Но вернемся к нашей семье. Бабушка очень дружила с соседями – дедом Масеем (так-то его понятно, Моисеем звали, и был он героем войны, да только узнал я об этом, когда могилу его увидел – не принято было этим похваляться тогда) и его женой бабкой Арифметикой – иначе их на улице никто не называл. Бабушка Нюра очень любила, когда ее сыновья собирались у нее, доставался мутный фруктовый самогон, немудреная снедь, приходил дед Масей с салом и медом, и веселое застолье начиналось. Что только братья над бедным дедом не вытворяли, а он никогда не обижался.
Раз, помню, старший отцов брат – дядя Витя, поспорил с ним, кто больше меда съест. Дед заводной был - метнулся домой – в саду в живой изгороди между дворами была калитка, притащил полведра меда со своей пасеки (полведра, чтоб два раза не бегать) и приступили. Первым начал дед, старался изо всех сил, съел с полкилограмма и откинулся: «Упарился, не могу больше».
А дядя Витя спокойно достал трешку из кармана, и протянул деду: «Все. Я проиграл». Дед, бедный, болел животом после этого неделю.
В другой раз выпили, уселись на крыльце и вели разные умные разговоры. Курили они обычно армавирскую «Приму», причем дед приносил ее в надетом на локоть мотке – его дочь работала на фабрике и привозила ему нерезаные сигареты. Высшим шиком считалось у них сидеть и курить тридцатисантиметровые «Примы». Сидят, курят, станичные и мировые дела обсуждают. Дядя Витя в это время (он сидел на нижней ступеньке) шнурки на ботинках деду посвязывал, и когда дед резко встал, его едва успели словить, уже в падении.

Исходные данные:
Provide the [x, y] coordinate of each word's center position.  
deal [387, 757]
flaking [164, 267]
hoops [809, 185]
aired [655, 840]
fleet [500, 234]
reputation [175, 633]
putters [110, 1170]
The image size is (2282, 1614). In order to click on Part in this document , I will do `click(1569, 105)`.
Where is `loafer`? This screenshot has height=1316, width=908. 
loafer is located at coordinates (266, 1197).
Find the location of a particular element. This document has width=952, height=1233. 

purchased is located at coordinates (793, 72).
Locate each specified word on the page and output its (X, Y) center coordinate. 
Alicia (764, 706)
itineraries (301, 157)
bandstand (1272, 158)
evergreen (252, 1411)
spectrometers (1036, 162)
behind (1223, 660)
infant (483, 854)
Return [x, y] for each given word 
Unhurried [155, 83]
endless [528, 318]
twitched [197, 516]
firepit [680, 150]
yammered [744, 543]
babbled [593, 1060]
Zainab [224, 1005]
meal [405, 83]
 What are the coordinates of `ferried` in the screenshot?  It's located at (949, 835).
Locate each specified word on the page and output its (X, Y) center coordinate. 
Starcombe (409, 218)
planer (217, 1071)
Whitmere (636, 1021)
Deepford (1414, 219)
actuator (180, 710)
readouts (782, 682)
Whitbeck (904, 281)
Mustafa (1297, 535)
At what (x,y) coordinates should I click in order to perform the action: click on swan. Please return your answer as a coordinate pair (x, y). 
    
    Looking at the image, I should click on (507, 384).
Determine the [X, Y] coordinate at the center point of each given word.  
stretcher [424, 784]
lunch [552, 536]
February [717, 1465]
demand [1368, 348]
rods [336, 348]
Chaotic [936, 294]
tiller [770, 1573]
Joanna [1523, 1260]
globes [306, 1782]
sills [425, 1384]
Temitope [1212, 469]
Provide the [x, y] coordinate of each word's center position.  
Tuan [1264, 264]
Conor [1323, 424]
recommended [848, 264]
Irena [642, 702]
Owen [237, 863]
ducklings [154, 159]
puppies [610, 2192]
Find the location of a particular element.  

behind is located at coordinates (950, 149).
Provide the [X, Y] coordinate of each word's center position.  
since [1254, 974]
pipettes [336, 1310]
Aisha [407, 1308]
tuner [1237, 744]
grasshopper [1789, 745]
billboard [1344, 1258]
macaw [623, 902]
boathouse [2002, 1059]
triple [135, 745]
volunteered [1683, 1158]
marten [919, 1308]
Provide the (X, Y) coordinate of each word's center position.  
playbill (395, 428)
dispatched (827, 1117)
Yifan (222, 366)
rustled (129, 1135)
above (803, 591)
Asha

Задания:
[1] Что дядя Витя протянул деду после спора о меде в рассказе о деде Масее?
[2] Напишите продолжение рассказа о деде Масее, начиная сразу после его последнего предложения.
Листинг никак не связан с рассказом о деде Масее.

Результаты заданий:
[1] Трешку, которую достал из кармана.

[2]
А однажды дядя Витя выпивал с Масеем, тот в туалет отлучился, и дядя как-то перевязал дедову коню уздцы (не сильно разбираюсь в этом). Деду ехать-то до своих ворот метров сорок всего было. Но он по-молодецки вскочил на бричку, хлестнул коня (пофорсить перед дядей, видимо, хотелось), и помчался с гиканьем домой. Да вот только остановить коня, резко натянув поводья, не получилось – вместо этого конь дико заржал и унес деда Масея куда-то в самый конец улицы, в точку, вытрусив попутно дедов позвоночник по всем уличным кочкам и лужам…
Но и деду прилетало далеко не всегда. Как-то раз (и я вижу этот момент перед глазами, как будто это произошло вчера) дядька попросил у деда коня, ему куда-то верхом нужно было смотаться. Дед Масей, добрая душа, никогда не отказывал. Привел, пока дядя Витя у бабушки обедал, уже оседланного. Ну, естественно, выпили они по стакану бабушкиного самогона, закусили, попрощались – дядька уезжал до вечера. Дядя Витя вставил ногу в стремя, с кряканьем вскочил на коня, и когда уже переносил ногу через круп, зачем-то (дамы, пардон; гусары, не смеяться) громогласно пустил газы. Гахнул, так сказать. И сделал это так густо и гулко, что бедный конь от испуга встал на дыбы (дядя, естественно, усесться на него не успел – ну не был он готов к такому развитию событий) и с тревожным ржанием помчался по улице. Ногу дядя из стремени высвободил не сразу, отбив себе и спину, и затылок, и даже измерив глубину пары застоялых луж. Дед Масей выбежал на середину улицы и сопроводил дяди Витину вольтижировку восторженным свистом.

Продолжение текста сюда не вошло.